▶ _Work instruction_
Identify and copy all lines of the material where the string "computer" is found.

▶ _Information provided_
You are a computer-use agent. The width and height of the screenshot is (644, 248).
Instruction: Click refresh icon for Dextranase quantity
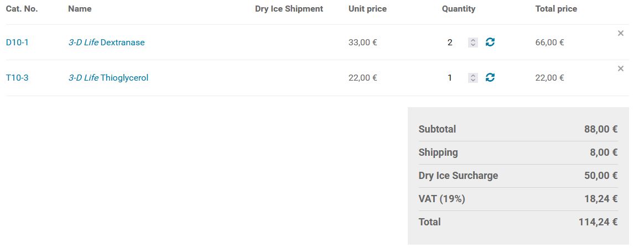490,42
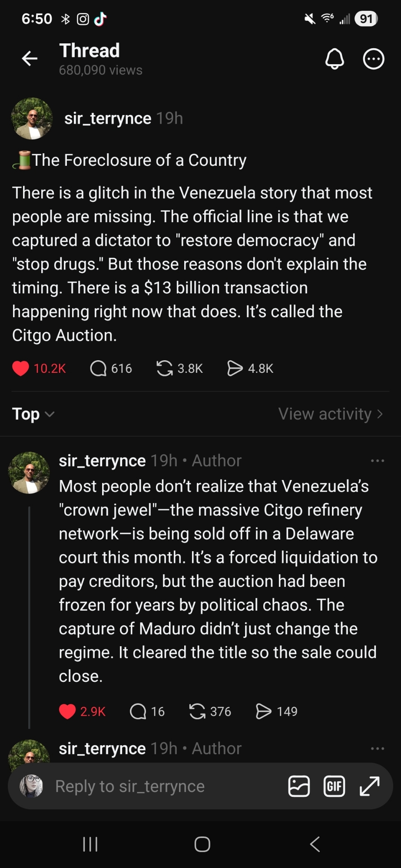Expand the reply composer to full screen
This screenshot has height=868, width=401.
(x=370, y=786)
...
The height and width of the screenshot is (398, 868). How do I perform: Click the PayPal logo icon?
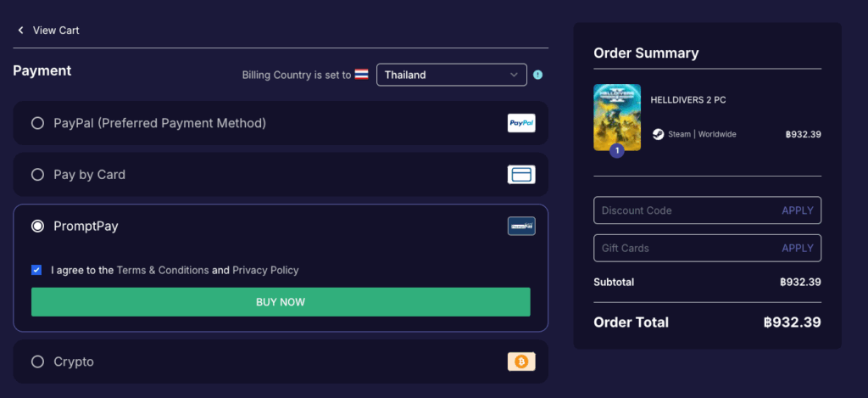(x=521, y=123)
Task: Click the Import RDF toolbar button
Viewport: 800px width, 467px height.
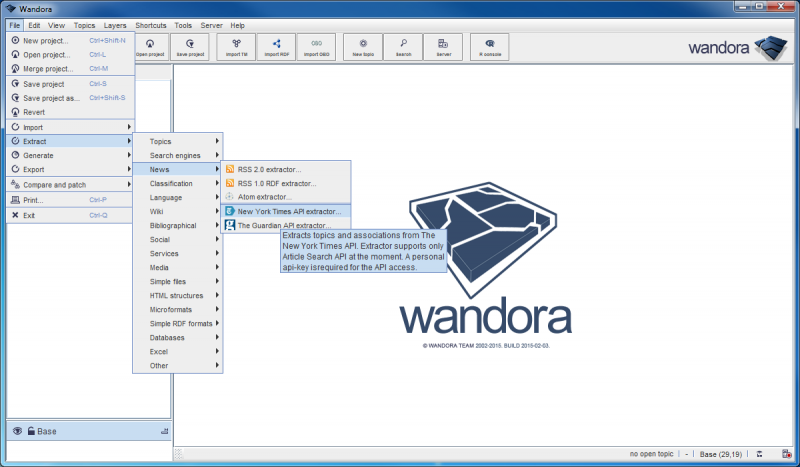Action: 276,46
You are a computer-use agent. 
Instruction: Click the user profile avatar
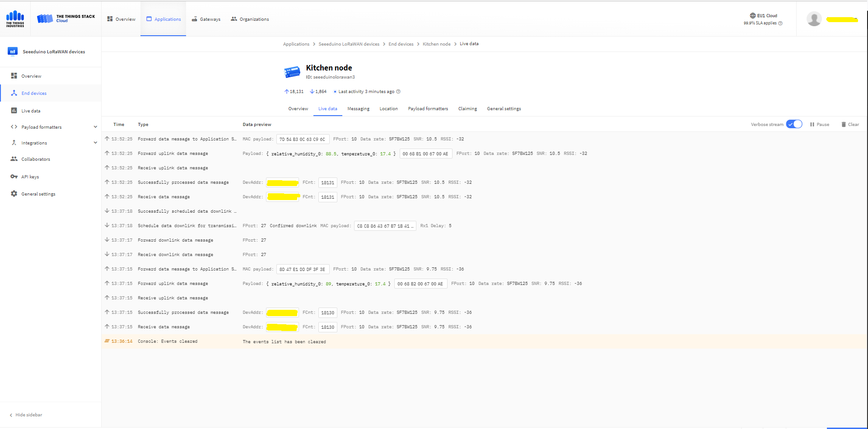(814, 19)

▶ _Output for this exercise_
You are a computer-use agent. The width and height of the screenshot is (644, 248).
You are a computer-use agent. 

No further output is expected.